As NIST Director, I get to work with and represent some of the best metrologists in the world. It’s our mission to ensure that U.S. industry and science has the most advanced measurement system possible so that our industries and manufacturers can make the highest-quality, most advanced products in the world.
NIST has a more than 100-year history in the field. To capture some of that history, we asked six former NIST directors to tell us in their own words why measurement science is so important.
To tie their insights together, the video includes excerpts from a seminal 1953 talk by Allen V. Astin, the NIST Director at that time, which was presented to the American Physical Society. Even 52 years after NIST’s founding in 1901, this eloquent talk tells the story of NIST and why it was brought into being.
We were thrilled when Astin’s son, actor John Astin and his grandsons, Sean and Mac Astin, also actors, volunteered their time to help us recreate key excerpts from the speech.
Here’s one of my favorite lines in Astin’s talk:
We believe that there is romance in precision measurement and that ability to extend the absolute accuracy of measurement by one decimal point frequently demands as much ingenuity, perseverance and analytical competence as does the discovery of a new principle or effect in science.
I couldn’t agree with him more. Metrology touches all our lives in so many ways every day.

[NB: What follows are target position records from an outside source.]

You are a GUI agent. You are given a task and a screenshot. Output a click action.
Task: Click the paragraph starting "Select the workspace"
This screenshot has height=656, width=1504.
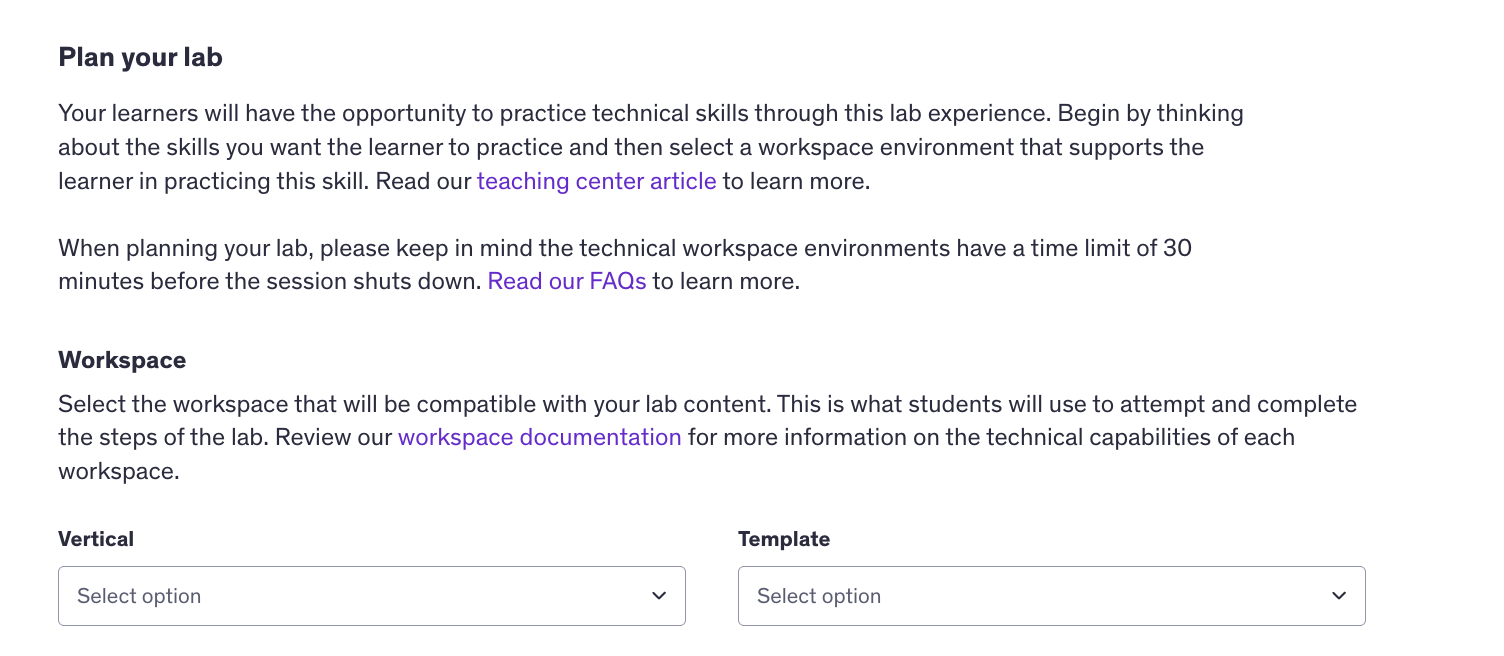pyautogui.click(x=706, y=405)
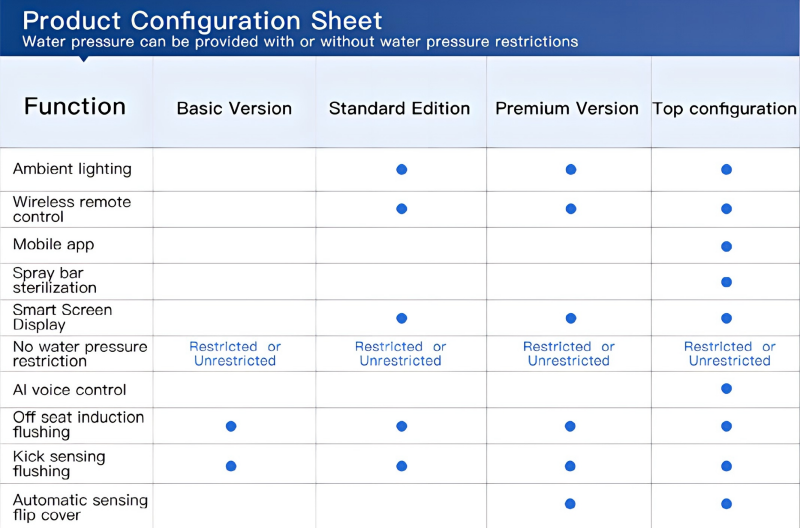This screenshot has height=528, width=800.
Task: Click Wireless remote control dot under Premium Version
Action: pyautogui.click(x=571, y=209)
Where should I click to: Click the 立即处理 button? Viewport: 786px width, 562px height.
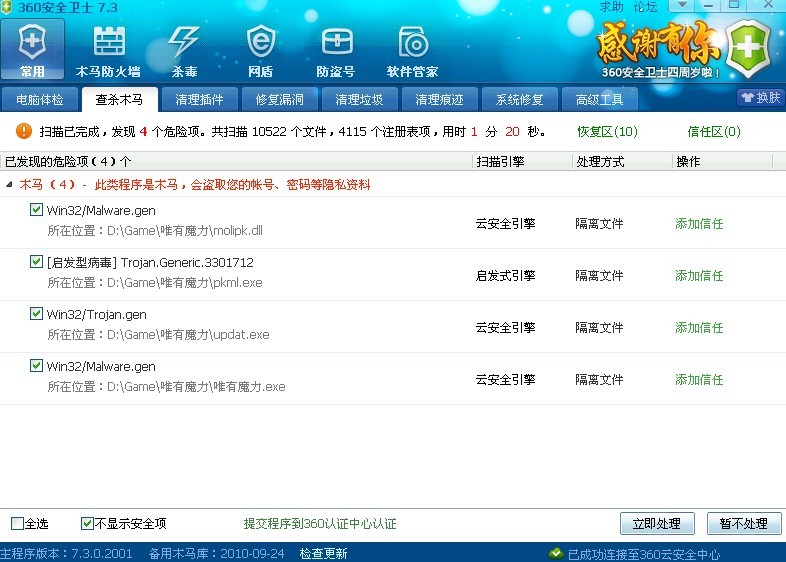coord(656,524)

As we’re all cheering for Team USA at this year’s Winter Olympic games, I hope you will remember that measurements are how we know just how remarkable these athletes are. Measurements are what proved that they have the right to be there.
The scientists and engineers who make these ultra-precise measurements possible, like NIST’s Harold Lyons, who built the first atomic clock, may not be quite as visible in the media as Olympic athletes—but they should be!
For it is the impartial precision and accuracy of the world's leading metrologists like those at NIST who help bring fairness and trust to both marquee sports and world economies. That said, go Team USA!
Great video!
Great video on the importance of precis measuring ! HooYah HooYah
Terrific article.
very impressive video. Thank you.
I am glad to know the history and role of NIST.
NIST is still helping many LAB analyzes around the world.
Thank you.!
from South Korea~~
This was a great point about NIST, "It is the people who live and breathe quality and measurement accuracy."
A terrific read! 'Grateful the history of NIST and for all of the good work you are doing there.
It would have been fitting to quote Heike Kamerlingh Onnes in this blog post. He gave his Inaugural Lecture at Leiden (NL) in 1882 with the title
"Through Measurement to Knowledge"
That was four years before Lord Kelvin's often quoted statement. More details at http://dx.doi.org/10.6028/jres.107.021.
Thanks, Arno! I had not known about your paper on Heike Kamerlingh Onnes’ lecture. It's interesting to learn that his lecture actually predates the famous quote from Lord Kelvin.
The industry of Instrumentation and controls the most important thing is measurement . Nice video great message.